Avoid: Do you think we should do this? OR I am choosing this, is this okay?
Better: Out of the choices, I am selecting X for A,B,C reason, let me know/stop me if you would like me to go in another direction.
Of course, the caveat to this is that don’t be adverse to taking feedback and adapting. That certainly is a very easy way to fail the interview.
What’s important is to be confident and be able to stick with your decisions and defend it with logical reasoning.
Be comfortable to get up and start using the whiteboard without being prompted to. Don’t confine yourself to sitting down and waiting for the interviewer to prompt you.

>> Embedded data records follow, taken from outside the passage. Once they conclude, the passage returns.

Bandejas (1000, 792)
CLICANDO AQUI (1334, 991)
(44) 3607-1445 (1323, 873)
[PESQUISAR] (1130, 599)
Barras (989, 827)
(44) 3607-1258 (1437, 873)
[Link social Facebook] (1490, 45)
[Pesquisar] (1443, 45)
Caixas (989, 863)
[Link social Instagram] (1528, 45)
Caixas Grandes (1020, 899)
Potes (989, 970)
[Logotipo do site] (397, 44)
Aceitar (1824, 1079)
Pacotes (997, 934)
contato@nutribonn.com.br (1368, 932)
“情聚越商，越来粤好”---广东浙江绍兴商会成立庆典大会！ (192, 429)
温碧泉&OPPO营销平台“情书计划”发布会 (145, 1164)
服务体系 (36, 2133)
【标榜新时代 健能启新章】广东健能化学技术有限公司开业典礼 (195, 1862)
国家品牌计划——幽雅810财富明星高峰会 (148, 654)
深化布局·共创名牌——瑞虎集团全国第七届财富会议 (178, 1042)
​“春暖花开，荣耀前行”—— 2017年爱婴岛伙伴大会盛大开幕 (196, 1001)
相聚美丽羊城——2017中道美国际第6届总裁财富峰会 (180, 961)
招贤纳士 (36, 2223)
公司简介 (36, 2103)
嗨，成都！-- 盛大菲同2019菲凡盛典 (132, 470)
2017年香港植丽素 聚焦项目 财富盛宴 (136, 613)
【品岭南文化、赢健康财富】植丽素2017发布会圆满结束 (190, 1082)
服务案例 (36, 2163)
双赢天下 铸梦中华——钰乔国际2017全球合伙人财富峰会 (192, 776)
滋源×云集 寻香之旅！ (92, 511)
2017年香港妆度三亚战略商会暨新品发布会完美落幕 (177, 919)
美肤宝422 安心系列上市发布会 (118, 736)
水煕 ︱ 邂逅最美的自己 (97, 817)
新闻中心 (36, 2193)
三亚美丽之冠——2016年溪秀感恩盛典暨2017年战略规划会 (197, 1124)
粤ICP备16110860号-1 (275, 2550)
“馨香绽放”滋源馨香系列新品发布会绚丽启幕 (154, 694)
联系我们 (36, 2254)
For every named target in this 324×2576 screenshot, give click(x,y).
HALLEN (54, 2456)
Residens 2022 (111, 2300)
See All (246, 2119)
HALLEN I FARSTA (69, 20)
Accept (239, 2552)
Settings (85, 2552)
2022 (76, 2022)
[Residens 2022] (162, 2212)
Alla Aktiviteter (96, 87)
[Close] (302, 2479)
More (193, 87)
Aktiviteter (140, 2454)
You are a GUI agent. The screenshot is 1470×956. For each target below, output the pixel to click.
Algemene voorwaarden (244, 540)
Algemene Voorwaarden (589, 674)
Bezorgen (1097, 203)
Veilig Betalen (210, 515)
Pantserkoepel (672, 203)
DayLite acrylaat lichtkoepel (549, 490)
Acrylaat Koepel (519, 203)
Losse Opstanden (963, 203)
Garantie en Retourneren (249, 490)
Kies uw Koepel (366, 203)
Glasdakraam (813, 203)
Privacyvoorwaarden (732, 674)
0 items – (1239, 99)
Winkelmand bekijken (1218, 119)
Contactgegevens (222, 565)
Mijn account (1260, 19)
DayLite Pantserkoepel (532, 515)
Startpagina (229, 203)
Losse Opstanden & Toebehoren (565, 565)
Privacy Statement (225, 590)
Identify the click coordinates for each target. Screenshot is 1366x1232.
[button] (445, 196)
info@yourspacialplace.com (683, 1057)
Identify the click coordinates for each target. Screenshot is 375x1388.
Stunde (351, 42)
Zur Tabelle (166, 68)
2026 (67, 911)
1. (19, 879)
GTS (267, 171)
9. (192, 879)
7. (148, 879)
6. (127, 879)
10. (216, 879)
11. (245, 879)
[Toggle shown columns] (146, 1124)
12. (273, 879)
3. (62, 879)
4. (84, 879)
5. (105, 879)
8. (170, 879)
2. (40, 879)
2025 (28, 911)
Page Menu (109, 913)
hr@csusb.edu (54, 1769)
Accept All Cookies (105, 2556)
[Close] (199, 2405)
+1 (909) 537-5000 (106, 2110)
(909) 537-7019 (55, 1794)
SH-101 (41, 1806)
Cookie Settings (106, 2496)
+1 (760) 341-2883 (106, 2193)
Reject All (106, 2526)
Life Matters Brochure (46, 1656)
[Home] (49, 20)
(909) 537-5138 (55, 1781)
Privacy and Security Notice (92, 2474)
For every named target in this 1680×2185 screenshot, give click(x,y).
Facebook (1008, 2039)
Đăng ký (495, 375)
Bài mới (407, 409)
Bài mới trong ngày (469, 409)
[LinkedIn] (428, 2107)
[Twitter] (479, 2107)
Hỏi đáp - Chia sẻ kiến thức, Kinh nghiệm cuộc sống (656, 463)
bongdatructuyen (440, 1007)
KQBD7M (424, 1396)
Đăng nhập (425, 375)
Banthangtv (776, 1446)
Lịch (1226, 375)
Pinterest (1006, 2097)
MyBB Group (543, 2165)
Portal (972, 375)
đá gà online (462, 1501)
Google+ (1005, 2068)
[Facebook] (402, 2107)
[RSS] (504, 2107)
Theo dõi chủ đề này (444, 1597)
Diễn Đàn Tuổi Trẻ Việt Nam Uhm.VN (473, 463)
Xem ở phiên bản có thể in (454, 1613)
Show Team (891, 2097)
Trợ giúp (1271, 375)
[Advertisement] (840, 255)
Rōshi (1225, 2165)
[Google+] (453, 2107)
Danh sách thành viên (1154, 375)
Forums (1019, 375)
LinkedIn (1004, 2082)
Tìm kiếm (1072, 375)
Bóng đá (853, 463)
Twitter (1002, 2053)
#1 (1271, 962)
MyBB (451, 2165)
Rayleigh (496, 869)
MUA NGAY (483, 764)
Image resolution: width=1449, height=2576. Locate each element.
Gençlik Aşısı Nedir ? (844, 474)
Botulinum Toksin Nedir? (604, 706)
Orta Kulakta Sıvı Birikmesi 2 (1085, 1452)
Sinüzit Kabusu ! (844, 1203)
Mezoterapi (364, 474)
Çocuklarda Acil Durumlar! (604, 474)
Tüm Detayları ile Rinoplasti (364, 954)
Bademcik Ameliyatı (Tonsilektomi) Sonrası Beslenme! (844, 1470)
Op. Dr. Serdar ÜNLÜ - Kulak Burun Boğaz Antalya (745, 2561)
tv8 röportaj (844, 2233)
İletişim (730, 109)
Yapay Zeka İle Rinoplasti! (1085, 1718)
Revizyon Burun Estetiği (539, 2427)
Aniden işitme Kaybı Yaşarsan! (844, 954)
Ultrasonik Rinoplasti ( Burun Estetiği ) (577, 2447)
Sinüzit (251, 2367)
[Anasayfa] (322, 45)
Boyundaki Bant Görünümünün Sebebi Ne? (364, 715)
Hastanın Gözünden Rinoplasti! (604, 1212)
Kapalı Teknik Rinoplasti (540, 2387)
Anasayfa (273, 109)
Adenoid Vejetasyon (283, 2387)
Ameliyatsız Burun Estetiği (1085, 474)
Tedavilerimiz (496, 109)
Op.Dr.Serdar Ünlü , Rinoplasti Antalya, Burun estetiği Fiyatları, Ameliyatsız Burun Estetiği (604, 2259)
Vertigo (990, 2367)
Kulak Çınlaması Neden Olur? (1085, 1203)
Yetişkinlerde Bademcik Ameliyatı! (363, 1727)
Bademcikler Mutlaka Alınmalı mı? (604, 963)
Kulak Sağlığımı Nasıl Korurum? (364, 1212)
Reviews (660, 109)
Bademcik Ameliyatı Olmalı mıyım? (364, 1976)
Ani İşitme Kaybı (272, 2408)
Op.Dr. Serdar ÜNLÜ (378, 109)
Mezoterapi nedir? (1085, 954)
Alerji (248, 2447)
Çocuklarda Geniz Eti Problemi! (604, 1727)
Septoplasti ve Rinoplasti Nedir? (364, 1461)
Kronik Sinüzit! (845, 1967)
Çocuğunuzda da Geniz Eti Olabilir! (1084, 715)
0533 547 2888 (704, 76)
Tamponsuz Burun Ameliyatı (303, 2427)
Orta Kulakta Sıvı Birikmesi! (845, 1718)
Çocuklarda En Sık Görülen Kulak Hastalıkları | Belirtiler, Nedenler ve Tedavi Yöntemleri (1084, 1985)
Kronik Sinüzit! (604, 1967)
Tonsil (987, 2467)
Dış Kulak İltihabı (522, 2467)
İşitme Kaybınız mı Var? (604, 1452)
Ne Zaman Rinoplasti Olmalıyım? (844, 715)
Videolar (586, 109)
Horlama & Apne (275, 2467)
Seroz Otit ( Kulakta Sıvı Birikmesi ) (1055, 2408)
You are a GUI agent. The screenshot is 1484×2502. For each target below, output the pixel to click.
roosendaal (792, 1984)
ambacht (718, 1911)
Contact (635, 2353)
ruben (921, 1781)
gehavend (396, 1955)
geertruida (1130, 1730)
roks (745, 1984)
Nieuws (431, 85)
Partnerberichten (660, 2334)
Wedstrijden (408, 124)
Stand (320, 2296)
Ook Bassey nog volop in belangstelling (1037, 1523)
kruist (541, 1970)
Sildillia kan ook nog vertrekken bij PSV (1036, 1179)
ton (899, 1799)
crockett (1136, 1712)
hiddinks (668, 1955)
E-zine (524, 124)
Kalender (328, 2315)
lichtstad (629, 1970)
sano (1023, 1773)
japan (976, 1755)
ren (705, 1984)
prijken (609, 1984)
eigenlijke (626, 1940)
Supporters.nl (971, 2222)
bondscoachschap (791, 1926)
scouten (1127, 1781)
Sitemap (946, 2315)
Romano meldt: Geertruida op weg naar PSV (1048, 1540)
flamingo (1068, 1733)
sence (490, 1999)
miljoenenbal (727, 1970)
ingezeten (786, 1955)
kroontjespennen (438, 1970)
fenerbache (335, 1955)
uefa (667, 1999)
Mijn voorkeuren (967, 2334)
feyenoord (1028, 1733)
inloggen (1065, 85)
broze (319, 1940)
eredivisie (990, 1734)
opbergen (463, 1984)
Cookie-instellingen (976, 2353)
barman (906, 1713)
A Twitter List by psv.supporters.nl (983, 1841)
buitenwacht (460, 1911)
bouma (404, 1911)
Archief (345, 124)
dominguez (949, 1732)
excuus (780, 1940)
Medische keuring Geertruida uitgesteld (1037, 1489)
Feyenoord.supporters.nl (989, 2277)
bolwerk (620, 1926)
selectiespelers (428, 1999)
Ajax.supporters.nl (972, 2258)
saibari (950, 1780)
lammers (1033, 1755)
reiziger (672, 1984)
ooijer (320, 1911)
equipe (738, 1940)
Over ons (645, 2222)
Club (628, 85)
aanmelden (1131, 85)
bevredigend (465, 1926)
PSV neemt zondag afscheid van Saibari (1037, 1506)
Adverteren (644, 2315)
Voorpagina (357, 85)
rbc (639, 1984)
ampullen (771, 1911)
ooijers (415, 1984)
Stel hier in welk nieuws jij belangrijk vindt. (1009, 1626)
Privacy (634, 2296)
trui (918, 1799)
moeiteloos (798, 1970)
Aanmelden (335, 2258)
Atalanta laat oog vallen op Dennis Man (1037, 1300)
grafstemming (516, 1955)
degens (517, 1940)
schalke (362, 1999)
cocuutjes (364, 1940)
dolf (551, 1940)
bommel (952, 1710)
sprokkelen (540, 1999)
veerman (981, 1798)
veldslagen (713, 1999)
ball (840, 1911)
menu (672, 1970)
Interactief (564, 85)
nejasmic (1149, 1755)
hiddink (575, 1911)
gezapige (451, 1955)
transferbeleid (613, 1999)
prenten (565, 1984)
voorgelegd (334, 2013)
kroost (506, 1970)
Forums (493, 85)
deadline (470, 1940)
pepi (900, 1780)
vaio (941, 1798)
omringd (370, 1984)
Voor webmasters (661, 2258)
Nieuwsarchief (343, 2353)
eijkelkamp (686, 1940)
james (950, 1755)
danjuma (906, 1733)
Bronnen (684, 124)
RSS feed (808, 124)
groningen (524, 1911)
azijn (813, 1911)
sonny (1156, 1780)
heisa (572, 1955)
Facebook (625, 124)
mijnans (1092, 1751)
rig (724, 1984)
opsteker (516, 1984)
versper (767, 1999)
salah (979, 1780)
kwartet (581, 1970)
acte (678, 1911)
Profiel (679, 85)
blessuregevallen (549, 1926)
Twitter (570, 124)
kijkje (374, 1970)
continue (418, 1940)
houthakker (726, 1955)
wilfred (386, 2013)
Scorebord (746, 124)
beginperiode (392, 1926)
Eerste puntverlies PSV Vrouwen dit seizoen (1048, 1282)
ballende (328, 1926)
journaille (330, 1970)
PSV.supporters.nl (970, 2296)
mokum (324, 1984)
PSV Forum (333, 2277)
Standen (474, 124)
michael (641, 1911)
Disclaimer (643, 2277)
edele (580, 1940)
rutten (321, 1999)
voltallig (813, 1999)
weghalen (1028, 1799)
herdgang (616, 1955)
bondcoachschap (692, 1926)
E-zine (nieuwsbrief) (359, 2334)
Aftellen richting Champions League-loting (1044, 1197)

Tip: Onsite interviews can be quite long and tiring (over 5+ hours). When a new interviewer comes in the room, they are fresh and ready to go, but you might not be. Don’t hesitate to ask the interviewer if you could excuse yourself to go to the bathroom or get something to eat/drink. Its their job to manage the time they have and ask questions accordingly. Its your job to be in the best condition to answer those questions well.
Ask interesting/ challenging questions
Almost all interviewers keep some time at the end of the interview for questions. Startups sometimes let you ask questions first.
Here are some things you can think about:
- How can I highlight my strengths: What role do you think will be best for me with my skill X in your company? What skills do similar PMs from my background use to succeed at your company? (good for candidates with startups experience)
- Ask the interviewer tough/interesting questions: What do you find difficult about being a PM here? If you were given a promotion at a competitor would you take it? How have you improved as a PM here?
- Insightful questions about the business: How do you plan to tackle the threat from your biggest competitor? How does the company address failure/or when things don’t work out.
Definitely be prepared with your questions. Don’t try to make them up on the spot. Read up on the interviewers background and see if there is something that you can find common ground on.
There are definitely a lot more behavioral traits which helped me perform well. Being enthusiastic, smiling and thanking/following up with my recruiters after interviews really helped.
If there are more skills that you think are important, would love to learn and discuss.